Vreden - Da hat der Zufall aber tief in die Trickkiste gegriffen: Ein Amerikaner aus Buffalo / New York studiert Germanistik. Sechs, sieben Generationen vor ihm sind seine Vorfahren aus Deutschland nach Amerika ausgewandert. „Außerdem konnte ich kein Mathe und kein Blut sehen“ , sagt Dr. Timothy Sodmann heute. 1962 fliegt er nach Deutschland, um dort weiterzustudieren. Damals war John F. Kennedy noch Präsident der USA. „Es regnete und es gewitterte, als ich losflog“, erinnert er sich. Nicht wissend, dass er nicht zurückkehren würde.

Sodmann entscheidet sich für die Uni Münster, eine Stadt, die auf seiner Deutschlandkarte – so groß wie eine Spielkarte – eineinhalb Zentimeter von Amsterdam und drei Zentimeter von Skandinavien entfernt ist. „Das sah für mich so aus, als ob ich drei Kulturen für das gleiche Geld geboten bekommen würde“, dachte sich der damals 18-Jährige.

Der amerikanische Student könnte deutsche Literatur oder Sprachwissenschaften studieren. Aber nein, er landet in der „niederdeutschen Abteilung“, beginnt „munter und glücklich“, das Plattdeutsch zu studieren, das vor 500 Jahren gesprochen wurde.

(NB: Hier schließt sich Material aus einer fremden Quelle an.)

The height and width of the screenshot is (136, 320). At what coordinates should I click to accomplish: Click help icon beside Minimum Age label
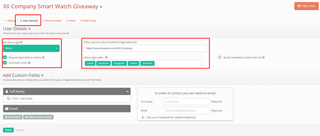click(21, 42)
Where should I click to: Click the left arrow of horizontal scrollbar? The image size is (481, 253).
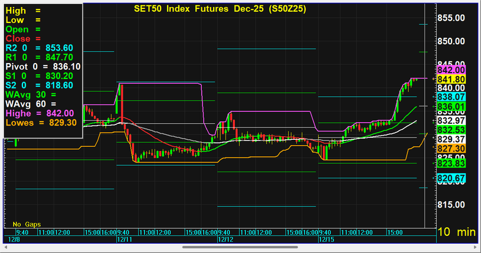pos(6,247)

Amerika war schnell weit weg. Zum Glück – so musste er nicht in den Vietnam-Krieg. Nach Magister und Doktor arbeitet er zunächst für den Landschaftsverband Westfalen-Lippe, dann bewirbt er sich um die Stelle im neuen Landeskundlichen Institut Westmünsterland in Vreden, um Flurnamen zu erforschen. Und zwar westfälische.

„Man kann hier im Westmünsterland wahnsinnig viel Spaß haben“, sagt der Vater von drei Kindern heute über das Westmünsterland. Am 30. April geht er in den Ruhestand. Dann wird er fast 20 Jahre in Vreden gewesen sein. Und sagt über seine Heimat: „Ich liebe die Ecke.“

Wenn er an seinem Schreibtisch grübelt und dabei auf die höchstens knietiefe Berkel schaut, dann entdeckt er ständig neue Fragen, die er noch erforschen möchte. Das Westmünsterland sei von der Wissenschaft regelmäßig links liegen gelassen worden. „Man kann hier immer Neues entdecken. Das ist vielleicht nicht spektakulär, aber spannend“, sagt er.

So wie die Flurnamen: Sie verratenl, was wo produziert wurde: Wer heute am Pannenkamp wohnt, kann davon ausgehen, dass dort früher Dachpfannen gebrannt wurden. Wer sein Haus am Flasswinkel hat, kann sich sicher sein, dass dort einst Flachs angebaut wurde. Und wer auf „Möllerings Wiesken“ lebt, der kann sich denken, dass dort mal die Möllerings lebten, die aber vielleicht schon 1850 nach Amerika ausgewandert sind. Mit Flurnamen versucht der Mensch, in einer unwirtlichen Welt seinen Standort zu bestimmen. „Das ist eine bunte Welt mit einer 1000 Jahre alten Tradition“, findet Sodmann. Um die zu bewahren, hat er die Namen gesammelt.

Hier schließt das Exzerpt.